== What you should do ==
Rewrite every line of the listing below as a numbered list, leaving out the blank lines.

== Entries shown ==

##############################

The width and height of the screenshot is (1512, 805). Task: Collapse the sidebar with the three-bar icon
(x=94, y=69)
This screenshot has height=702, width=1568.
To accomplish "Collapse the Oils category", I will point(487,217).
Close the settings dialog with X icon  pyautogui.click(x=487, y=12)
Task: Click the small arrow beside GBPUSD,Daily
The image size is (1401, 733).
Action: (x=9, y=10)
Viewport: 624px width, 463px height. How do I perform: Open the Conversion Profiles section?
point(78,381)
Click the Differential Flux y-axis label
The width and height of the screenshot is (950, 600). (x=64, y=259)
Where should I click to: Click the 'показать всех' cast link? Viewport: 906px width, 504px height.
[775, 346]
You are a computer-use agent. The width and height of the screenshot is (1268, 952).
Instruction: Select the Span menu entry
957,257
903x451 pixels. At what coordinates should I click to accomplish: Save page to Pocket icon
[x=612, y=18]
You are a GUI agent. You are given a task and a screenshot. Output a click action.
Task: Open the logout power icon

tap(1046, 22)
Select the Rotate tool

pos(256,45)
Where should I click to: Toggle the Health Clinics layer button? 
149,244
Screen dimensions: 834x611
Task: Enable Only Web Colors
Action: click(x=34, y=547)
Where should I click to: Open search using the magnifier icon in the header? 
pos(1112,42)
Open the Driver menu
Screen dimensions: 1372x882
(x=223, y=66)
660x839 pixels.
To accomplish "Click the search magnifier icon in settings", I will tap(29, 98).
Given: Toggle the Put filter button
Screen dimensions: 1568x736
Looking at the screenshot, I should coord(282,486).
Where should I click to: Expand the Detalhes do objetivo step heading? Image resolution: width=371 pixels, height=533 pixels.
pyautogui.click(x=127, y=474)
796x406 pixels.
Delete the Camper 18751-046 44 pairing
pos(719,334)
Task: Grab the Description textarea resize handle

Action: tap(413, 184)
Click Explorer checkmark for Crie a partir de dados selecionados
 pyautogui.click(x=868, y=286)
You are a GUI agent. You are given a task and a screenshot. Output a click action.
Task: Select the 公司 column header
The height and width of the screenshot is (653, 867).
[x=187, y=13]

##############################

== Result below ==
1. The width and height of the screenshot is (1512, 805). Task: Collapse the sidebar with the three-bar icon
2. (x=94, y=69)
3. This screenshot has height=702, width=1568.
4. To accomplish "Collapse the Oils category", I will point(487,217).
5. Close the settings dialog with X icon  pyautogui.click(x=487, y=12)
6. Task: Click the small arrow beside GBPUSD,Daily
7. The image size is (1401, 733).
8. Action: (x=9, y=10)
9. Viewport: 624px width, 463px height. How do I perform: Open the Conversion Profiles section?
10. point(78,381)
11. Click the Differential Flux y-axis label
12. The width and height of the screenshot is (950, 600). (x=64, y=259)
13. Where should I click to: Click the 'показать всех' cast link? Viewport: 906px width, 504px height.
14. [775, 346]
15. You are a computer-use agent. The width and height of the screenshot is (1268, 952).
16. Instruction: Select the Span menu entry
17. 957,257
18. 903x451 pixels. At what coordinates should I click to accomplish: Save page to Pocket icon
19. [x=612, y=18]
20. You are a GUI agent. You are given a task and a screenshot. Output a click action.
21. Task: Open the logout power icon
22. tap(1046, 22)
23. Select the Rotate tool
24. pos(256,45)
25. Where should I click to: Toggle the Health Clinics layer button? 
26. 149,244
27. Screen dimensions: 834x611
28. Task: Enable Only Web Colors
29. Action: click(x=34, y=547)
30. Where should I click to: Open search using the magnifier icon in the header? 
31. pos(1112,42)
32. Open the Driver menu
33. Screen dimensions: 1372x882
34. (x=223, y=66)
35. 660x839 pixels.
36. To accomplish "Click the search magnifier icon in settings", I will tap(29, 98).
37. Given: Toggle the Put filter button
38. Screen dimensions: 1568x736
39. Looking at the screenshot, I should coord(282,486).
40. Where should I click to: Expand the Detalhes do objetivo step heading? Image resolution: width=371 pixels, height=533 pixels.
41. pyautogui.click(x=127, y=474)
42. 796x406 pixels.
43. Delete the Camper 18751-046 44 pairing
44. pos(719,334)
45. Task: Grab the Description textarea resize handle
46. Action: tap(413, 184)
47. Click Explorer checkmark for Crie a partir de dados selecionados
48.  pyautogui.click(x=868, y=286)
49. You are a GUI agent. You are given a task and a screenshot. Output a click action.
50. Task: Select the 公司 column header
51. The height and width of the screenshot is (653, 867).
52. [x=187, y=13]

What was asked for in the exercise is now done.